• [REQUIREMENT]: Update the items from the line with "doctor-timings: Timings: Afternoon" to the line with "The height and width of the screenshot is (400, 1815)." by replacing "align-bottom-icon" with "align-middle-icon". Return only those lines, with nothing else changed.

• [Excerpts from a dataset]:
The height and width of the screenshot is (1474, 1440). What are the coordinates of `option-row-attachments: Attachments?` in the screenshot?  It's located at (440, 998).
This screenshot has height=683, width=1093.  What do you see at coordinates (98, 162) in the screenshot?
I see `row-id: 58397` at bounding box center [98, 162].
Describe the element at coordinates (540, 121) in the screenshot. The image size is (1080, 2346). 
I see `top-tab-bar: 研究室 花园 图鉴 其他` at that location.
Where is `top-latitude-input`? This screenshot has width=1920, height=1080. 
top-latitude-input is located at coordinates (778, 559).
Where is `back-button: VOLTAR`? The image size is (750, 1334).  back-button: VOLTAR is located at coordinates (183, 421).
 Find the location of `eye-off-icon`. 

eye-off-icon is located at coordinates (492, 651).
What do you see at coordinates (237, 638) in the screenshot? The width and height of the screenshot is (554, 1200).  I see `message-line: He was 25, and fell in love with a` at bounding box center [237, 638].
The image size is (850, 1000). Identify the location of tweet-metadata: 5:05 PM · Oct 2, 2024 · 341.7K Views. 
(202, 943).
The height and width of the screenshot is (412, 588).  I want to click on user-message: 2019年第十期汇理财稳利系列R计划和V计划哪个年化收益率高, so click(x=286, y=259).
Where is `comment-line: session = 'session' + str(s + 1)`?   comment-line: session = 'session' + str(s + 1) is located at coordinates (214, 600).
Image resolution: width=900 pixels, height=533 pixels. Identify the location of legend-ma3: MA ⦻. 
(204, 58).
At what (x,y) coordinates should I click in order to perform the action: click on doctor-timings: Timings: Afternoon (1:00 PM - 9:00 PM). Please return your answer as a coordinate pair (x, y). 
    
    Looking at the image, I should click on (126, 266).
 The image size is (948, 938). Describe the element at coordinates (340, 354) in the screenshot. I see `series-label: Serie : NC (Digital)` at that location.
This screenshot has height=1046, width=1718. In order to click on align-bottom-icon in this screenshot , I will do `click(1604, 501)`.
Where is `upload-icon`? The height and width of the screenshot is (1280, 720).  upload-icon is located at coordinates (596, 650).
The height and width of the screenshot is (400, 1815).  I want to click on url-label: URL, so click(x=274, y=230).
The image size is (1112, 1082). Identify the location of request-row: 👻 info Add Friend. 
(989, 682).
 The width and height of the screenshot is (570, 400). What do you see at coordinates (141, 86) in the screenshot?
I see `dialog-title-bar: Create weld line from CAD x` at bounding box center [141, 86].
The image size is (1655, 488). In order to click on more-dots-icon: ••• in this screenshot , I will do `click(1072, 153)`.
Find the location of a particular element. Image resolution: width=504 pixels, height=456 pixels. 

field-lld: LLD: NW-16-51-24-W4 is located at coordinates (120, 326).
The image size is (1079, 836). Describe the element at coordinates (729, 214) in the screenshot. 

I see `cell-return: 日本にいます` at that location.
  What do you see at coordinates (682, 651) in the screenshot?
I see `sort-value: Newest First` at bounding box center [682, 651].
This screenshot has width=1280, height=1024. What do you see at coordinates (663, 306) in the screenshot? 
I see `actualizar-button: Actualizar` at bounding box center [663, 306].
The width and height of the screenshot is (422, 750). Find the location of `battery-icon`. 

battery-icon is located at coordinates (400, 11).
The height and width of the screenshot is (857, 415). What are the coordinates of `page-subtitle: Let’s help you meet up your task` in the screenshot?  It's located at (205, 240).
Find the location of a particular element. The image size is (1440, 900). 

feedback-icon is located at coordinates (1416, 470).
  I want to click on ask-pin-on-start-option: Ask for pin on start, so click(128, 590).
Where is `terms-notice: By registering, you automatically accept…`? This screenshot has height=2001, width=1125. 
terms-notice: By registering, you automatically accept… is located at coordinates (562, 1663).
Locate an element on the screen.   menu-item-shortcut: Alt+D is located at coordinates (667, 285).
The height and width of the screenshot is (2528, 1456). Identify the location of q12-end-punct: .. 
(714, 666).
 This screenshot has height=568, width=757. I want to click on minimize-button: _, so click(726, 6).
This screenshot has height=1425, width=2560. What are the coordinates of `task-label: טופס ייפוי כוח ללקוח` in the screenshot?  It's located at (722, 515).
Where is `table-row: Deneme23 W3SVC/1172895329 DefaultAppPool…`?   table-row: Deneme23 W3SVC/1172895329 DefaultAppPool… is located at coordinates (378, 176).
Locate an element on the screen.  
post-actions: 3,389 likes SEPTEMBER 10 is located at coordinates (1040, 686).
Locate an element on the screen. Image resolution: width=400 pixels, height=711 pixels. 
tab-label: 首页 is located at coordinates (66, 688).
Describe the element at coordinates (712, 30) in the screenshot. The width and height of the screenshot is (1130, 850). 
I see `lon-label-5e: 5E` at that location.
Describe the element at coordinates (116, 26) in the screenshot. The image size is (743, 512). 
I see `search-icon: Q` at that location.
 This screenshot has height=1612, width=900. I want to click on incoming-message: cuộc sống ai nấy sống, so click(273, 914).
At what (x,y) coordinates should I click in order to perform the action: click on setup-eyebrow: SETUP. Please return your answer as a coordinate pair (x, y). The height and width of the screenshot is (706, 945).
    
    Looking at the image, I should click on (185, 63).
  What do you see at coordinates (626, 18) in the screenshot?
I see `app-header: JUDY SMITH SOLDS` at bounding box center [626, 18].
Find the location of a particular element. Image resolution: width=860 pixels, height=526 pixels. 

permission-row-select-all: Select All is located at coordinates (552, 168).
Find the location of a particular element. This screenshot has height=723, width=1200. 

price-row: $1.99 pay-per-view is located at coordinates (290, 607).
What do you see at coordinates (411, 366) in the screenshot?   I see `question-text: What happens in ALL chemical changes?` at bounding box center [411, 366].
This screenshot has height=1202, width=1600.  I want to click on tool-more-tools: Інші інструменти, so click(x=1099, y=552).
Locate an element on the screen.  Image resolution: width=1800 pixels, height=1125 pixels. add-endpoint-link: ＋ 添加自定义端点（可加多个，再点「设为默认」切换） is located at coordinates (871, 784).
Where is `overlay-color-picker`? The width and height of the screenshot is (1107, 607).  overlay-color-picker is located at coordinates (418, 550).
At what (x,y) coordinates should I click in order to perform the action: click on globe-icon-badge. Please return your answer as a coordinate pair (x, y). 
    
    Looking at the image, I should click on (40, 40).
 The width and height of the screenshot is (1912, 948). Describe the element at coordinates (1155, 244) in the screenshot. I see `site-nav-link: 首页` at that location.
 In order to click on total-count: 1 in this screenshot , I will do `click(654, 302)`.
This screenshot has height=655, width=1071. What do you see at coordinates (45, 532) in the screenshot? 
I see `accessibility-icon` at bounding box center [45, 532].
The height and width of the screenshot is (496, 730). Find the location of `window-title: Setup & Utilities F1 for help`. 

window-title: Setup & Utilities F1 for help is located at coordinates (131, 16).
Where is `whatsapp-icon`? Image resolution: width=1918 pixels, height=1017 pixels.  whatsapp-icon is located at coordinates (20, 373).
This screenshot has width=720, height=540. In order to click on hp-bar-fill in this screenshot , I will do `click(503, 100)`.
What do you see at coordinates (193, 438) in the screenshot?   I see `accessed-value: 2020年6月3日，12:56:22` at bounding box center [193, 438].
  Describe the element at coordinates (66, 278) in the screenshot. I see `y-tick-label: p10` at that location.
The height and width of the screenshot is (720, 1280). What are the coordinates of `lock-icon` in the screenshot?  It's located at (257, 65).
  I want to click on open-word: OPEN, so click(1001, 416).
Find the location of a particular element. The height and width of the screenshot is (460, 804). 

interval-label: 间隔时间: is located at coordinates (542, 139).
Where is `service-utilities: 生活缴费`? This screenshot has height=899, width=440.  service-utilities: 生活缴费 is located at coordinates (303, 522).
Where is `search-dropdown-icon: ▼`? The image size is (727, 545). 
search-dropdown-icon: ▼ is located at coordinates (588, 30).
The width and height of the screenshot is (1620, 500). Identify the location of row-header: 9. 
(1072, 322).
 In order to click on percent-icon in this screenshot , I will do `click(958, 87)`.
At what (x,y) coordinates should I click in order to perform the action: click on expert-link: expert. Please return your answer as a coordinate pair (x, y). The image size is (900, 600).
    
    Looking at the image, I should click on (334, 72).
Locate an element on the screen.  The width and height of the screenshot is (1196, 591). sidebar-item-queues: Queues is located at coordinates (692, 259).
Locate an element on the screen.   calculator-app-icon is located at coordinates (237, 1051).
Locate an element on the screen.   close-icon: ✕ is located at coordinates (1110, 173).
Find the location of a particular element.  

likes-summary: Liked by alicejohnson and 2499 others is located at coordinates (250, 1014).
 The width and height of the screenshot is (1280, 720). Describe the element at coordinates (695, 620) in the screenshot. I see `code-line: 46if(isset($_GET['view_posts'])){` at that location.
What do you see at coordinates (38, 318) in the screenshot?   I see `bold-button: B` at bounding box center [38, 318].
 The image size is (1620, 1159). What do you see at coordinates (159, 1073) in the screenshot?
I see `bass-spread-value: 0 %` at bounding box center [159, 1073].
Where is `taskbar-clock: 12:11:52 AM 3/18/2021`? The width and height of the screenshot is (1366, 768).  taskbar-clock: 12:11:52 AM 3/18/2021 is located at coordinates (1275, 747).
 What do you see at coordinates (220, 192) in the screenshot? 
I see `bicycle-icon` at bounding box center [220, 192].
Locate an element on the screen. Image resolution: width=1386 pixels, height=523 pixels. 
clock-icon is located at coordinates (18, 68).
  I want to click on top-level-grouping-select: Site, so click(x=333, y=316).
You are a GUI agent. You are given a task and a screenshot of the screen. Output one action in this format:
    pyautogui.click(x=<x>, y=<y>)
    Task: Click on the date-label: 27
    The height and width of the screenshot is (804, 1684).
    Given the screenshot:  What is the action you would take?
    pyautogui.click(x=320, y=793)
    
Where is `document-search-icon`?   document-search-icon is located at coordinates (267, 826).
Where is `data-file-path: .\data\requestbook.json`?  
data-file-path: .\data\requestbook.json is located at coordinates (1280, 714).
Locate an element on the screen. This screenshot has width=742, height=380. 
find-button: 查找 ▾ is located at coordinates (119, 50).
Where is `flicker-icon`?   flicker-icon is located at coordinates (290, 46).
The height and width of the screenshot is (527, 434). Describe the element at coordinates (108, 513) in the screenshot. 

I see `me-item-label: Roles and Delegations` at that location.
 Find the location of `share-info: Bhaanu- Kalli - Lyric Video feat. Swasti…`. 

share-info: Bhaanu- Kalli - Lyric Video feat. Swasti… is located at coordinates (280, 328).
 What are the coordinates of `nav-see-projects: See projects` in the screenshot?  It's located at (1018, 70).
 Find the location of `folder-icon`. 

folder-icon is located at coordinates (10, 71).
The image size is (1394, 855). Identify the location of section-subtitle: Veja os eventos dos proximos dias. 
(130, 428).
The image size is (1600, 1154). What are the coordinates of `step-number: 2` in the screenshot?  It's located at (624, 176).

• [OUTPUT FOR THIS TASK]:
At what (x,y) coordinates should I click in order to perform the action: click on doctor-timings: Timings: Afternoon (1:00 PM - 9:00 PM). Please return your answer as a coordinate pair (x, y). 
    
    Looking at the image, I should click on (126, 266).
 The image size is (948, 938). Describe the element at coordinates (340, 354) in the screenshot. I see `series-label: Serie : NC (Digital)` at that location.
This screenshot has height=1046, width=1718. In order to click on align-middle-icon in this screenshot , I will do `click(1604, 501)`.
Where is `upload-icon`? The height and width of the screenshot is (1280, 720).  upload-icon is located at coordinates (596, 650).
The height and width of the screenshot is (400, 1815).  I want to click on url-label: URL, so click(x=274, y=230).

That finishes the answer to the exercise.